In the next days, Phillip and Peter made an attempt, but the weather turned bad. Peter had to leave to return to work. Phillip and Nico joined up for another attempt and made the summit on a spectacular day along with Diego, who climbed to the summit for a second time. The next day, we all went up and cleaned the route.

Summary of Statistics:

Area: Chilean Patagonia.

Ascents: Torre Norte del Paine, 2260 meters, 7415 feet; New Route, Capachin Tortola, West Face just to the left of the Piola-Sprungli Route; 11 pitches, 500-meter rise, 6a, A1; December 3, 1992 (Ramiro Calvo, Diego Luro, Teodoro Plaza).

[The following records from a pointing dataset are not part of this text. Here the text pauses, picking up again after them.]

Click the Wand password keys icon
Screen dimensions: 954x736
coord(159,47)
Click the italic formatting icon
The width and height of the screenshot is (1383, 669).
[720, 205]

Torre Sur del Paine, 2500 meters, 8204 feet; Normal Route on the North Spur; 17 pitches, 1100-meter rise, V+, A1; December 9 and 10, 1992 (Calvo, Luro, Plaza).

Torre Central del Paine, 2460 meters, 8071 feet; New Route, Una Fina Línea de Locura, Northeast Face starting to the left of the 1974 South African route which it crosses 250 meters up and following to the right of the South African Route until it joins the 1963 Bonington Route 200 meters from the summit; 31 pitches, 1300-meter rise, 6b, A3, 31 pitches; Summit reached on January 10, 1993 (Calvo, Luro, Plaza) and on January 17, 1993 (Nicolás Benedetti, Phillip Lloyd, Luro).

*Excerpted with permission from Escalando of June 1993.

*The remarkable South African climber died tragically on the Torre Norte del Paine on December 14, 1993.